Pros of Fairy Tail: Fairy Tail has a consistently strong plot, although it should definitely be filed under both humor and action since it often breaks the flow of fights or conversations to further a joke or gag.  There have been several story arcs so far (spanning the shounen plot mainstays from “Everyone Fights the Source of the Pale Dark-Haired Best Friend’s Angst” to “Bad Guys Bring the Fight to Good Guys’ Turf (And Fuck It Up)” to “The Let’s Go Up A Rank Examination”) and I’ve found all of them engaging even if the basic ideas can seem a bit recycled.

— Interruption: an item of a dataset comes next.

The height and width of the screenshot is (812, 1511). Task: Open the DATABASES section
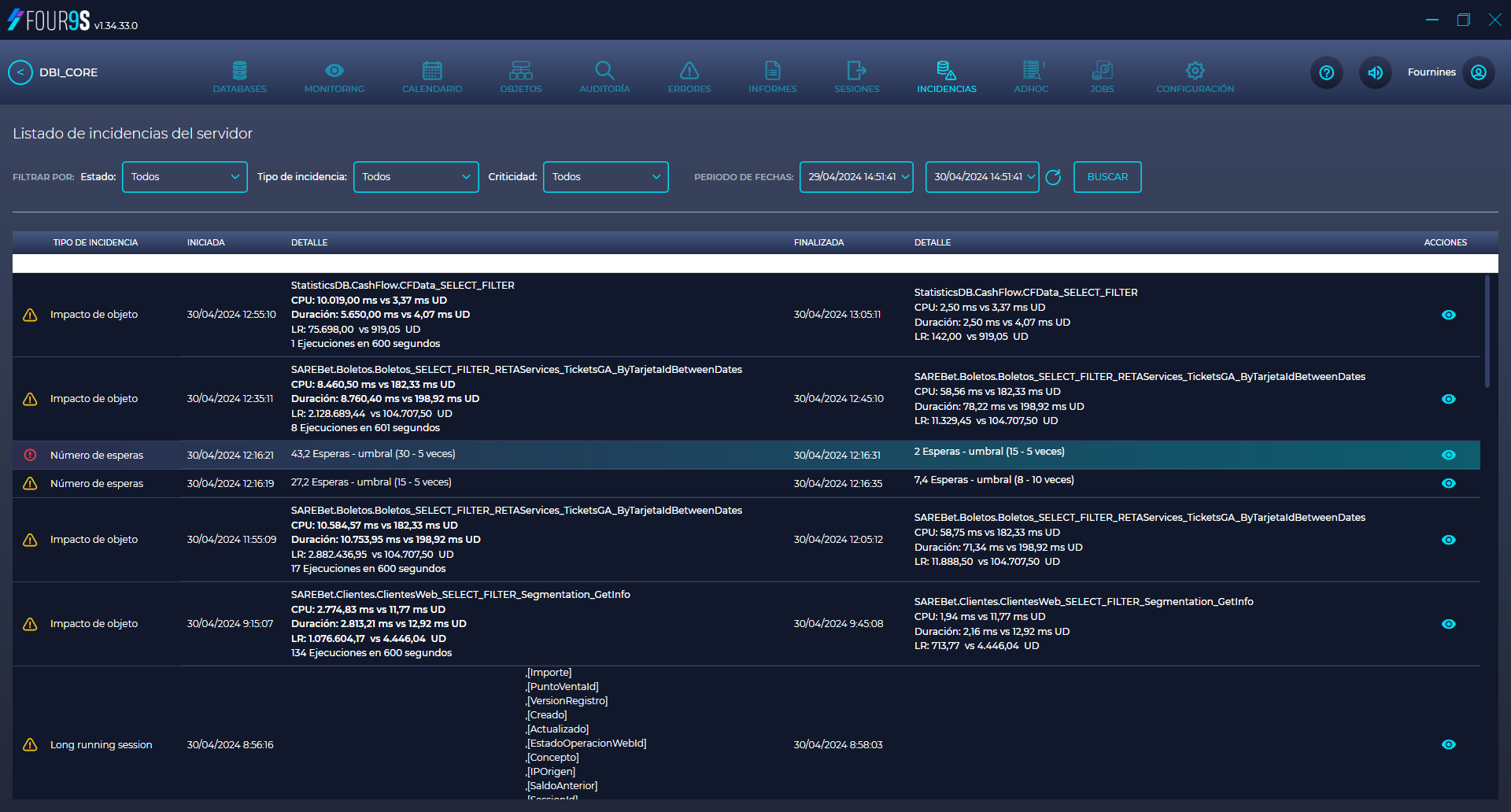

The characters in Fairy Tail are generally well-developed and likeable (or love-to-hate-able).  Lucy gets top billing as a main character rather than being the hero’s whimpering sidekick, and, although she is modest about her powers, has been known to independently kick some ass. Gray does display some of the typical shounen rival (think Sasuke, Ishida, Kanda, Touya, L, etc.) angst-bucket tendencies, but in general is much more extroverted and less generally dark and vengeful than what the typical shounen consumer is used to from a guy with his looks.  And Erza is so enormously kick-ass that even Natsu, who sees her as a sort of older sister/rival combo, and whose ludicrous power-ups are about to be my main complaint, has never been able to scratch her in battle.The supporting cast is equally interesting, and the author uses them to deal with some intriguing issues.  Mirajane, for example, was once just as powerful as Erza, but after witnessing her little sister’s death during a battle, she developed a psychological block on her magic, and now serves as an administrator/bartender for the club. There’s always the implication that there’s more to Mira than her cheery facade would suggest.

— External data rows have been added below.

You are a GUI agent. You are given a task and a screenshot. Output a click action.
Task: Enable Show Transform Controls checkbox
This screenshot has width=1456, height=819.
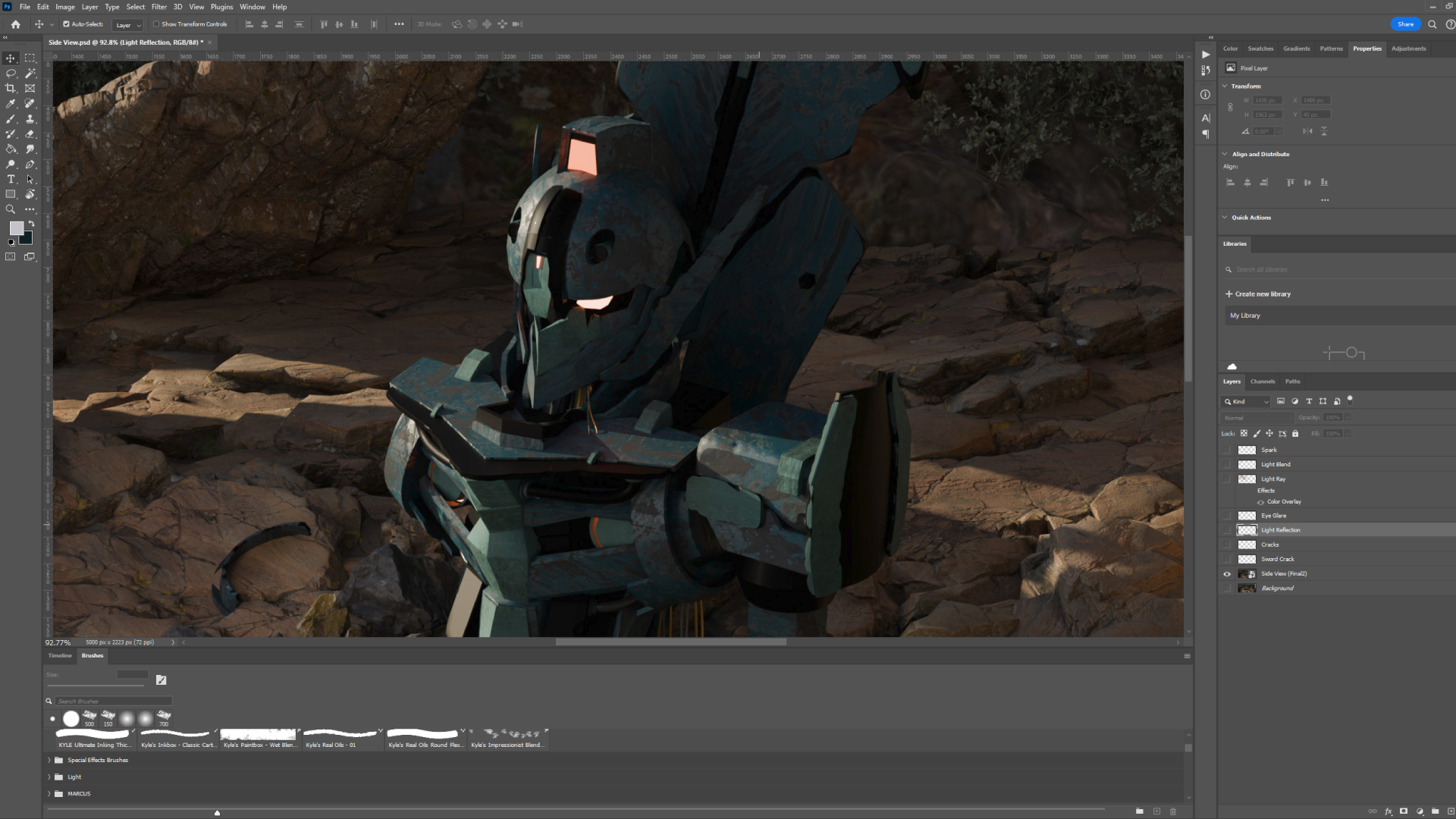156,24
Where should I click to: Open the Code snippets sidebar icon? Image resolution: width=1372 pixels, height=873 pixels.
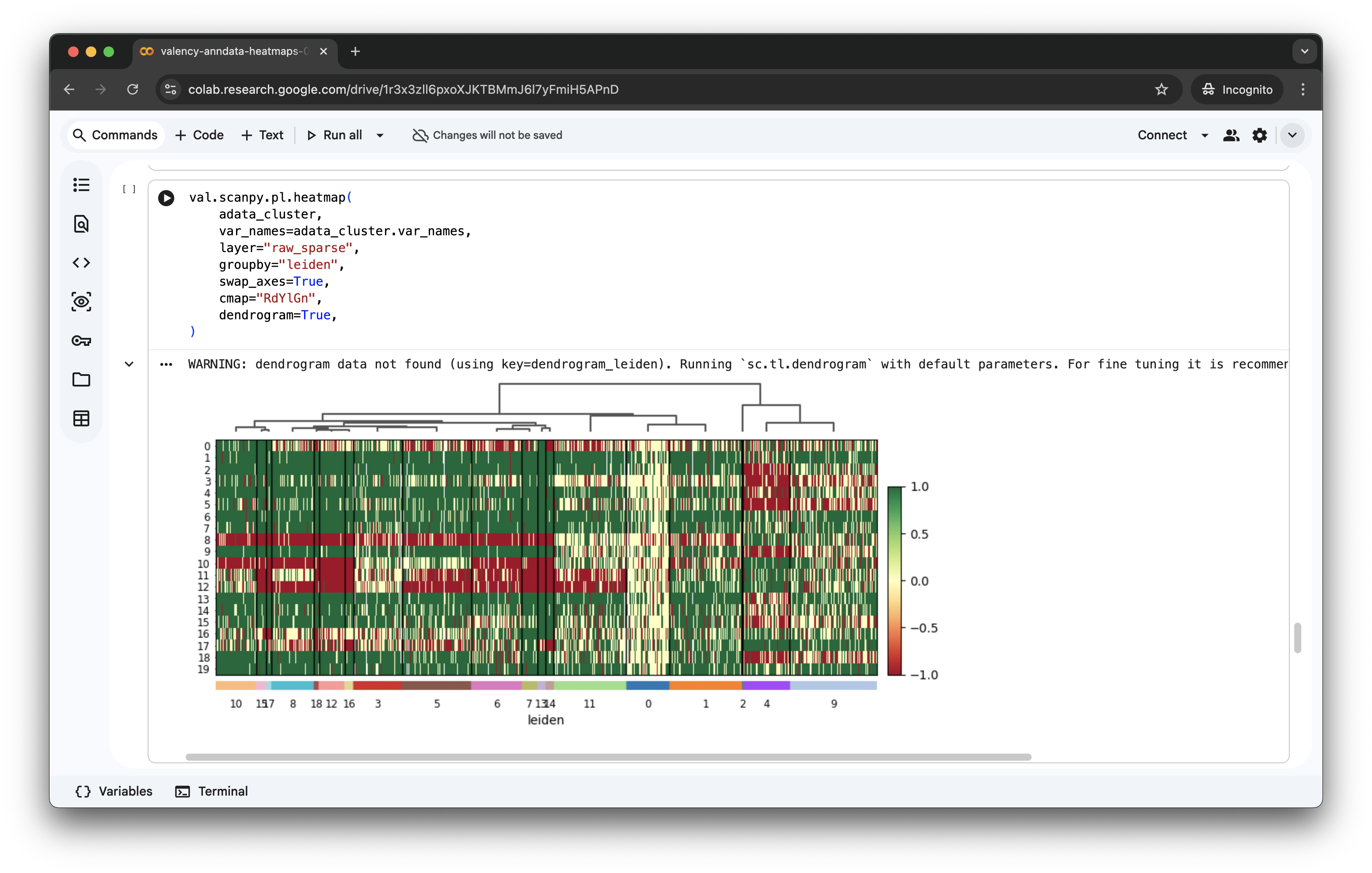coord(81,263)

(Also, I hate to apply slasher logic in reference to lighthearted manga (just kidding, I love to do that), but Lucy is totally bi.  She has been known on several occasions to appreciate the female form, and in the anime’s first OVA someone suggests that Lucy’s true love is Erza.  Which makes it totes canon. /slashergoggles)

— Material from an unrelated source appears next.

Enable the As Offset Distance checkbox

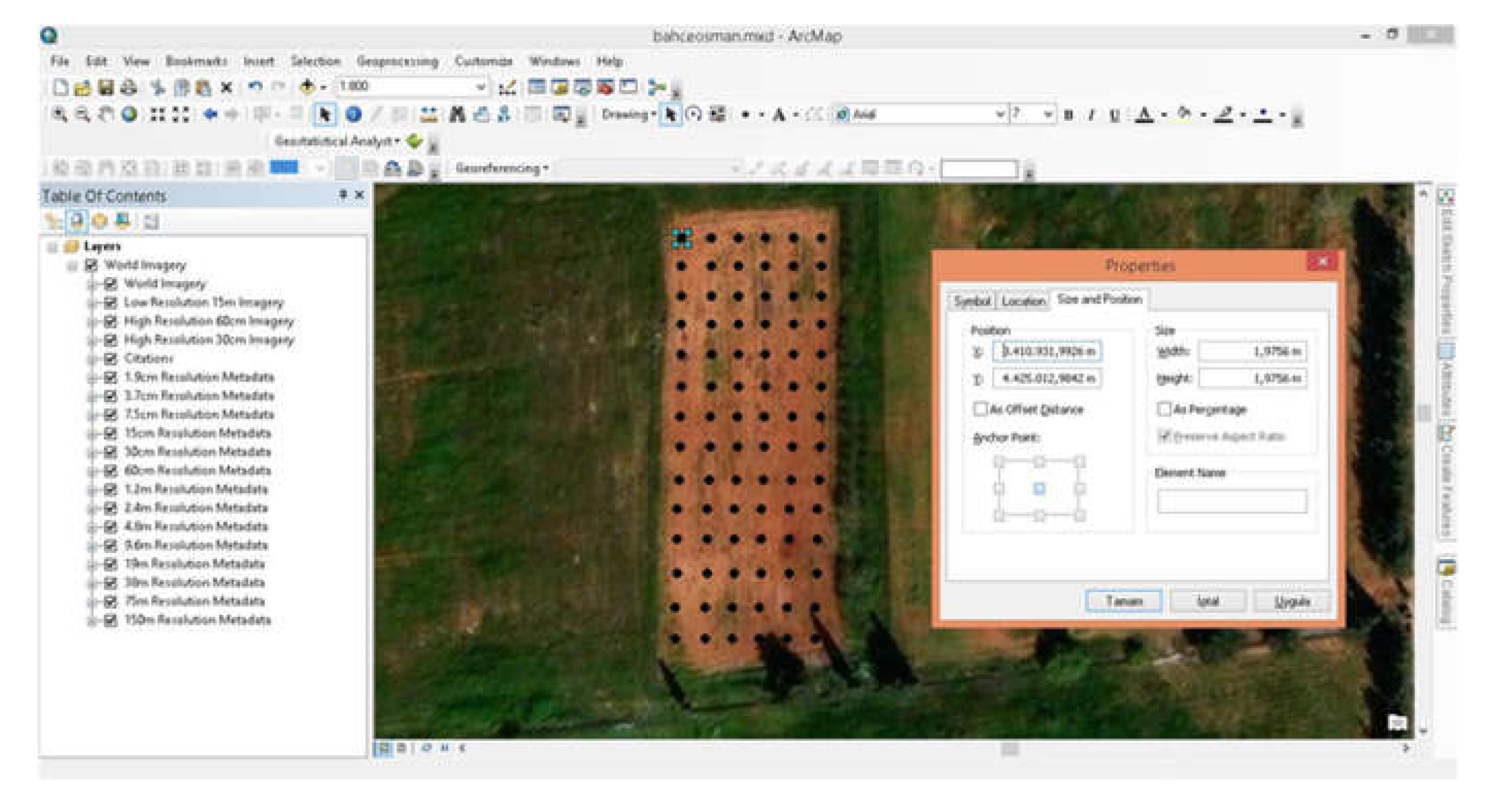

The cons of Fairy Tail: Where most of the main characters have great depth and background that is explored in the various plot arcs (Erza’s past relationships and time as a child slave, Lucy’s rejection of her privileged background, the death of Gray’s teacher), Natsu doesn’t really have that much character depth.  His primary motivation is to find the dragon who raised him, as Igneel disappeared when Natsu was still young.  But outside of that, he doesn’t have much of a backstory or any sort of character conflict that helps him develop as a person.  Only in the most recent story arc did he come up against an adversary he couldn’t defeat, so he almost never experiences the sensation of failure or the need to train or develop a new technique.  Since these are tried-and-true opportunities for a character to grow and develop, you would think they’d happen all the time. But usually when Natsu needs to defeat the biggest bad guy at the end of the arc, it goes something like “AAAAARGH I HAVE NO POWER LEFT BUT I SHALL PULL A NEW COMBO FROM NOWHERE AND  PWN YOU ANYWAY”, aka a total ass-pull.

I’d really like to see Natsu grow a little as a person, even if he keeps his mischievous and cocky ways.

The other annoyance about FT is the fanservice (“Oh look, Lucy’s shirt ripped open mid-battle…again…”); I mean, seriously, look at the bust-waist ratio on Lucy and Erza. It does subscribe to equal-opportunity objectification, however, as there are plenty of lookers amongst the men who spend a lot of time shirtless (or practically naked).  Also, it’s harder to bitch about the occasional bikini spread or the impracticability of fighting in a miniskirt when the women wearing those clothes are strong, empowered, independent characters rather than frail tear-prone eye-candy.

As someone whose shounen bread and butter when coming into the anime/manga world were titles like Bleach and Naruto, Fairy Tail is a refreshing new take on the boy-centered genre, and I definitely recommend it to readers looking for a lighthearted, fast-paced, funny, and often touching story that is also filled with ass-kickery.